Les marchés financiers replongent dans un scénario qu’ils espéraient révolu. La flambée des prix de l’énergie, provoquée par l’embrasement au Moyen-Orient, ravive le spectre d’un choc inflationniste et, avec lui, celui d’un retour de la stagflation en Europe.

À New York, les indices ont ouvert mardi en forte baisse : le Dow Jones chutait de plus de 2 %, comme le Nasdaq et le S&P 500. En Europe, la correction a été plus sévère encore : Paris, Francfort, Londres et Milan ont décroché de plus de 3 %. Pour Kevin Thozet, de Carmignac, « es investisseurs craignent un choc d’inflation, en raison de la flambée des prix des hydrocarbures provoquée par le conflit au Moyen-Orient ».
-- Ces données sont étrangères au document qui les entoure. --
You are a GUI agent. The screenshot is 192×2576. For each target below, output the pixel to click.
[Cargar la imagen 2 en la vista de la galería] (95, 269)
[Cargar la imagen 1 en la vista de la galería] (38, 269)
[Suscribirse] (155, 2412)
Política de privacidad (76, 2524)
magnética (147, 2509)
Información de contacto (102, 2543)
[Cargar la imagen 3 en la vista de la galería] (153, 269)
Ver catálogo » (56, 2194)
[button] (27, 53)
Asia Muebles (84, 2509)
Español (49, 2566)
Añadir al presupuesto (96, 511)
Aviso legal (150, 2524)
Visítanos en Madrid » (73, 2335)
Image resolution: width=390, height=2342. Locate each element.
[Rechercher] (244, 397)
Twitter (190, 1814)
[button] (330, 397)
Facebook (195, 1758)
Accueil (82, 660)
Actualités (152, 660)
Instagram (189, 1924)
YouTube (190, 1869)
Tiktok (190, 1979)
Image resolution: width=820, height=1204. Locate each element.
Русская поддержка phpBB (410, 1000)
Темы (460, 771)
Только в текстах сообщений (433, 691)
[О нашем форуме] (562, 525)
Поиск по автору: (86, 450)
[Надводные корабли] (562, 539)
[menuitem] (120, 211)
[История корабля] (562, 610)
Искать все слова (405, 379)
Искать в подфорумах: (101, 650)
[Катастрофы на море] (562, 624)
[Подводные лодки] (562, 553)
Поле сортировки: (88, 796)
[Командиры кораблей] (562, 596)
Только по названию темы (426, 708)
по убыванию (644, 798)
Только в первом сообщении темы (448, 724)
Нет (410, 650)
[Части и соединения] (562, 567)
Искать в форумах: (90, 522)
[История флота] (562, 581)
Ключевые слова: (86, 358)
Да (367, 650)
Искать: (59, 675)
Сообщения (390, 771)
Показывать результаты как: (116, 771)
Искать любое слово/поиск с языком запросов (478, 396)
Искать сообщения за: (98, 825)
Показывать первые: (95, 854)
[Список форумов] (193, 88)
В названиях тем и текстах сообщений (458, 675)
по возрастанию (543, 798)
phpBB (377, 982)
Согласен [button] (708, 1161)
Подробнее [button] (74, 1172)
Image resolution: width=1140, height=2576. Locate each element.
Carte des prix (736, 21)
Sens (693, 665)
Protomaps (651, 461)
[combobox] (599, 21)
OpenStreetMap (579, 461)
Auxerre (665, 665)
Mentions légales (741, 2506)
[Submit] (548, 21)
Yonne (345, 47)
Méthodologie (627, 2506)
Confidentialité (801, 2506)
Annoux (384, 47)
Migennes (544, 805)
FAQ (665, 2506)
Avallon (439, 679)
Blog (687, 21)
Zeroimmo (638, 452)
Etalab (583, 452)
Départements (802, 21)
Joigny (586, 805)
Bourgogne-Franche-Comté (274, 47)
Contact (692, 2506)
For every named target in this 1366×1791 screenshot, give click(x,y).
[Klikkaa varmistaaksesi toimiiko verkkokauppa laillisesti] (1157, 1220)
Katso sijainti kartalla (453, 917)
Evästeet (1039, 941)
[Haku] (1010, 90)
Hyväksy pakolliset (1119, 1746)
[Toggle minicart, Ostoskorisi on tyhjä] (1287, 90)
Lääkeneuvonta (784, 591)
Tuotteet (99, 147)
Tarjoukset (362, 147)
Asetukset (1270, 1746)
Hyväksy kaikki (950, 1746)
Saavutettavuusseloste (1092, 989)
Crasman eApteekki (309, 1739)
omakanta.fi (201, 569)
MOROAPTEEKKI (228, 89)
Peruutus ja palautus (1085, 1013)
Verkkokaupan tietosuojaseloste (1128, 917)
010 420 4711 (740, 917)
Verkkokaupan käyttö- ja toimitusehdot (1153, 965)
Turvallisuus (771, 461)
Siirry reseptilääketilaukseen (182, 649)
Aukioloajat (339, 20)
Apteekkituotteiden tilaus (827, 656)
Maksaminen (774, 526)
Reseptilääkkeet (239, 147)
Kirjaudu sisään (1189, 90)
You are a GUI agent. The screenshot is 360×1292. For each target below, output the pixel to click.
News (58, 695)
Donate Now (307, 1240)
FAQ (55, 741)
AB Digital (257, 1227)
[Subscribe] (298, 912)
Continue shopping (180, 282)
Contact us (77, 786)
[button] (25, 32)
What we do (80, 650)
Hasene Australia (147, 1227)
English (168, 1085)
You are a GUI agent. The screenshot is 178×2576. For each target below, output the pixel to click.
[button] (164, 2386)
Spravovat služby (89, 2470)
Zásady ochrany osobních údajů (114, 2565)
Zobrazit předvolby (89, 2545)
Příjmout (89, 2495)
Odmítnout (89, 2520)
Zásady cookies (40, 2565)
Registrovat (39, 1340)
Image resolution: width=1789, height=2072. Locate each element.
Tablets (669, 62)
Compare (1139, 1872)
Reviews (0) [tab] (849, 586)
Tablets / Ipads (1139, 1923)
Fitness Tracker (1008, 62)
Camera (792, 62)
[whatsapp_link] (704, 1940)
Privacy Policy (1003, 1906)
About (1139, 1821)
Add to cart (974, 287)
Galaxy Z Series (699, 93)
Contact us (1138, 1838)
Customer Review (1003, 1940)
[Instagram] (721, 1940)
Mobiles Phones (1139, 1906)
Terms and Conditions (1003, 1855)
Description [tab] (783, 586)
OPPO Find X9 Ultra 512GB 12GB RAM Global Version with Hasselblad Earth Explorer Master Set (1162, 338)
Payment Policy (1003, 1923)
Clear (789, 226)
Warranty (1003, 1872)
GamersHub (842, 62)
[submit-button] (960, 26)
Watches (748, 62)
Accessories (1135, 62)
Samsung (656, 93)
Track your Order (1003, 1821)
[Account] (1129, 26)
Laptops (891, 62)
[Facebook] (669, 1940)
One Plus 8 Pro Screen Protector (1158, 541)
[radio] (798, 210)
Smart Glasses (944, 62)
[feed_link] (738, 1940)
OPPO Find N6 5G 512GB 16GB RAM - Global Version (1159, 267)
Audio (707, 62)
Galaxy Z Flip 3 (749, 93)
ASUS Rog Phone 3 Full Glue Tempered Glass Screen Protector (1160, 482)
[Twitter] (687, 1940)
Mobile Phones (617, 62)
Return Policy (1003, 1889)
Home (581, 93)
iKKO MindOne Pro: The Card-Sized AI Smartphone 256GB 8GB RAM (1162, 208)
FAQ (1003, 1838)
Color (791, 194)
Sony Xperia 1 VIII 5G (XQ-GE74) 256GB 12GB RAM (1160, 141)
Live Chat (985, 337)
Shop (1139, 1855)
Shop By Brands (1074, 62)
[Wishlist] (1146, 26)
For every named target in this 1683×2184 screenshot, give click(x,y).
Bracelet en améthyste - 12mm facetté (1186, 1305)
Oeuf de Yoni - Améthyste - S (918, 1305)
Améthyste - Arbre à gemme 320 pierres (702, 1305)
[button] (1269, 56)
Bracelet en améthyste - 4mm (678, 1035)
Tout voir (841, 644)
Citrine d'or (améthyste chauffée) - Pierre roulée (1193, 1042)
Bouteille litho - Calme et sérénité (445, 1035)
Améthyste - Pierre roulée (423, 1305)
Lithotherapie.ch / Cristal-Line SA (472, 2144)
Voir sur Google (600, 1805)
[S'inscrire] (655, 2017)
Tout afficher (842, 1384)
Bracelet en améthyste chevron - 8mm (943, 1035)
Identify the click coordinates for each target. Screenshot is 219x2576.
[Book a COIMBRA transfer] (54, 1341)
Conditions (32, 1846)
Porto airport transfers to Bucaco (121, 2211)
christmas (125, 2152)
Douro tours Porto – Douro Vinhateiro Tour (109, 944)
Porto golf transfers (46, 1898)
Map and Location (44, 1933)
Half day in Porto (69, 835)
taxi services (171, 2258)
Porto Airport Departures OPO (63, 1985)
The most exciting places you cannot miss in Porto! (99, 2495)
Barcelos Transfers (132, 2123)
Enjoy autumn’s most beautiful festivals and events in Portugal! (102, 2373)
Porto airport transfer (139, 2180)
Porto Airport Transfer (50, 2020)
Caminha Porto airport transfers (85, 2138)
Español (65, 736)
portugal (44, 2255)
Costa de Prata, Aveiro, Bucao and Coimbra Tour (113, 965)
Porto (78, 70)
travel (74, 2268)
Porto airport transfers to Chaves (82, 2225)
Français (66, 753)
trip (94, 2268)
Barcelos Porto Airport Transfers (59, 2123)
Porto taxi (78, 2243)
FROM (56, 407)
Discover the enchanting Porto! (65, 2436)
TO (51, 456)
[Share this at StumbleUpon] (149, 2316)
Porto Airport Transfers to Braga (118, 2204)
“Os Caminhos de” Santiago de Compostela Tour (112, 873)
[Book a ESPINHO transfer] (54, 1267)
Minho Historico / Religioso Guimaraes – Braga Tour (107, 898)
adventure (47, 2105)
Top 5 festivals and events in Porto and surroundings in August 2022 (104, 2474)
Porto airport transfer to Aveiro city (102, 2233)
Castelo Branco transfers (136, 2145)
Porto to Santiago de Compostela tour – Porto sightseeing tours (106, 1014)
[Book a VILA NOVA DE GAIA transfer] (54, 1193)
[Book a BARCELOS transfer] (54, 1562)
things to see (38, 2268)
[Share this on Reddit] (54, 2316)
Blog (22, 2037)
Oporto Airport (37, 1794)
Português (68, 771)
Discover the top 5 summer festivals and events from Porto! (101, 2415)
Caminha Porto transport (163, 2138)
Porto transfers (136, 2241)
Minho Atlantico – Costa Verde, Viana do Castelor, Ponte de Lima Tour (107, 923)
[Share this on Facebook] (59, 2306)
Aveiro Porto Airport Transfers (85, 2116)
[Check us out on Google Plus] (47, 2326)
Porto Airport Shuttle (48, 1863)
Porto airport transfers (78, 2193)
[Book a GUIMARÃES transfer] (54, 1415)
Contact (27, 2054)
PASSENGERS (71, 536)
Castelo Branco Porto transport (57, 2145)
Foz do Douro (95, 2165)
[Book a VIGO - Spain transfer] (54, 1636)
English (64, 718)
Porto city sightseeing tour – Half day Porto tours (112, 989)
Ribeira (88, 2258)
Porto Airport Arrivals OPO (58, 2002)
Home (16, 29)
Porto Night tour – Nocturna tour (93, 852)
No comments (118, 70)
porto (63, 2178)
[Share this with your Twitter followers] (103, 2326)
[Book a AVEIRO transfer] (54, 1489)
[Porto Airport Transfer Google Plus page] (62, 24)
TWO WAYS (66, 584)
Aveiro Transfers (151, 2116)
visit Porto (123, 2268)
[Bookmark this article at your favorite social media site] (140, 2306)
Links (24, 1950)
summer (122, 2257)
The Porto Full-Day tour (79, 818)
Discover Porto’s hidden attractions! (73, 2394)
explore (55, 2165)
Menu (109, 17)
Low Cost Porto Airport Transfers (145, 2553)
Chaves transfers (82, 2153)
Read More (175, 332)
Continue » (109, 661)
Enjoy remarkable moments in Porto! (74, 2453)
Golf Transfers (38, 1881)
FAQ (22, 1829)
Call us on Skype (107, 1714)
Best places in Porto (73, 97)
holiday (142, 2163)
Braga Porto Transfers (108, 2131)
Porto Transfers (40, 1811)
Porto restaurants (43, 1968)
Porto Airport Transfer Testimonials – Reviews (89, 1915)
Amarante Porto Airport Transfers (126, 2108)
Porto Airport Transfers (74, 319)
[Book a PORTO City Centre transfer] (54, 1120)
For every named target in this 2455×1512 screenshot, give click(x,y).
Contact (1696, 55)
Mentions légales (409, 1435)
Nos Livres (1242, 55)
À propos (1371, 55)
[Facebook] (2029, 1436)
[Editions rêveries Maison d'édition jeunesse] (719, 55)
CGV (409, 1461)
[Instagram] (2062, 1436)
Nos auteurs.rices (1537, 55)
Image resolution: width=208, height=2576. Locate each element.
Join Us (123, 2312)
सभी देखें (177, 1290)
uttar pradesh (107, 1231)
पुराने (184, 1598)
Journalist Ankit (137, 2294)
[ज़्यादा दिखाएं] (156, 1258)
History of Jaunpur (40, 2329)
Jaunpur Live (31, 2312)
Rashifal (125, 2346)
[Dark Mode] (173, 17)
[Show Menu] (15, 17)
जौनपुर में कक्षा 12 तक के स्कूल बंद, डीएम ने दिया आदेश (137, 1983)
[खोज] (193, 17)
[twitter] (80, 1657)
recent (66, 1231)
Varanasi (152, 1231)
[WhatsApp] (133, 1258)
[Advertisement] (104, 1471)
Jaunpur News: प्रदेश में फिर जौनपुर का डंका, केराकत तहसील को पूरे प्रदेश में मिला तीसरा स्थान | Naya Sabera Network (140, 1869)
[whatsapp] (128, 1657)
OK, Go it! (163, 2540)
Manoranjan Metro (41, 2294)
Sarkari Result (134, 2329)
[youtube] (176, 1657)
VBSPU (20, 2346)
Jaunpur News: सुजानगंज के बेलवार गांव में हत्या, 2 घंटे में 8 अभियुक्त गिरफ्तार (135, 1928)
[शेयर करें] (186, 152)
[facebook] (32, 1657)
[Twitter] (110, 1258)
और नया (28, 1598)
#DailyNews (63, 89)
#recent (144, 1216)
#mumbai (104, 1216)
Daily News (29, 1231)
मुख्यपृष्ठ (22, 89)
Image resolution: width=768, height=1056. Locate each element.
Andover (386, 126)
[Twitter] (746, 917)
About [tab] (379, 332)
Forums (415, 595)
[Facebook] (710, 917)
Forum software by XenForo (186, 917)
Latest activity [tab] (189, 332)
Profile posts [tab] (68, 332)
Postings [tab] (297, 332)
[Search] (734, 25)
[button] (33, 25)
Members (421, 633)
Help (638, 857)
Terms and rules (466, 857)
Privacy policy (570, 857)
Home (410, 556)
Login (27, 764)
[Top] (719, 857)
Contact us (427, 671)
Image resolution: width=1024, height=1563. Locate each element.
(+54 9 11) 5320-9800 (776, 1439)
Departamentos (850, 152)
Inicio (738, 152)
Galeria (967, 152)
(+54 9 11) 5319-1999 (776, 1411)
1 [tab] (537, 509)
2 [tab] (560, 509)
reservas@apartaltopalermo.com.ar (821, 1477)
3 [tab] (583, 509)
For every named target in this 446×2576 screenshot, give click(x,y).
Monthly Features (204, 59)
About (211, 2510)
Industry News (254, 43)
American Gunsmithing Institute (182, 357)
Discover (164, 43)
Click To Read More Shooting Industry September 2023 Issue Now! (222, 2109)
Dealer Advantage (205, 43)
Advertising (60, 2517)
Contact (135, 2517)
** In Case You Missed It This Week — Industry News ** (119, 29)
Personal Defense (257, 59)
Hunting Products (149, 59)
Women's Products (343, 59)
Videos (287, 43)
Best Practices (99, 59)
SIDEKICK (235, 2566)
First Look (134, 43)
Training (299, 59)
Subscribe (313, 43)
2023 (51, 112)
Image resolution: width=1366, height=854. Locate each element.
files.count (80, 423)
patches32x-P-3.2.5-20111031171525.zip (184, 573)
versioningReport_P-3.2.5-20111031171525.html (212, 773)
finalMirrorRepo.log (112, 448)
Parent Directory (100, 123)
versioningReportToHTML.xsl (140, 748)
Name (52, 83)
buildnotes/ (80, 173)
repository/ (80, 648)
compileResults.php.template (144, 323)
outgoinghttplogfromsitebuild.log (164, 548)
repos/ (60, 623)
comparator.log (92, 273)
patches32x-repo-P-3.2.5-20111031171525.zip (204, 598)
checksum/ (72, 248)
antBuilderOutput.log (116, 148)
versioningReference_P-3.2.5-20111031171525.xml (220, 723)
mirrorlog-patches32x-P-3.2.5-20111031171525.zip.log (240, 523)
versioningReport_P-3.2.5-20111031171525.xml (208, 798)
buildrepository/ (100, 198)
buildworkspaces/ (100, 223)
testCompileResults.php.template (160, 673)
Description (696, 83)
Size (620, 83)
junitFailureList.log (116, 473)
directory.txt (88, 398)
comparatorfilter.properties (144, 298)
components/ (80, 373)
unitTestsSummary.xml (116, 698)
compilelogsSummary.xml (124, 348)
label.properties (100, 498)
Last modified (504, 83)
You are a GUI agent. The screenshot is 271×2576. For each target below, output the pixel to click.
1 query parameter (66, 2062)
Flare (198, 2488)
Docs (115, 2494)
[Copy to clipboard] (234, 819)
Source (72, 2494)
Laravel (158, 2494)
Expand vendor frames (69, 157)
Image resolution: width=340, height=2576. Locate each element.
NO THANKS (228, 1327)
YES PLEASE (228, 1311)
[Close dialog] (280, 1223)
Au quatrième jour de l’offensive israélo-américaine contre l’Iran, les menaces sur le détroit d’Ormuz, par lequel transite environ 20 % du pétrole et du gaz naturel liquéfié mondiaux, ont déclenché une envolée des cours. Le Brent a bondi de plus de 8 %, au-delà de 84 dollars, tandis que le gaz européen s’est envolé de près de 31 % sur la seule séance, et de 75 % depuis vendredi. Un choc brutal pour une Europe fortement importatrice d’hydrocarbures.

Moins violent mais plus durable

Pour Neil Wilson, analyste chez Saxo Markets, cette flambée ravive « la crainte que, même si cette guerre reste localisée, elle puisse fortement impacter la croissance européenne et raviver l’inflation ». L’Europe garde en mémoire la crise de 2022, lorsque l’invasion de l’Ukraine par la Russie avait propulsé l’inflation au-delà de 10 %. Aujourd’hui, le risque serait celui d’un choc moins violent mais potentiellement durable.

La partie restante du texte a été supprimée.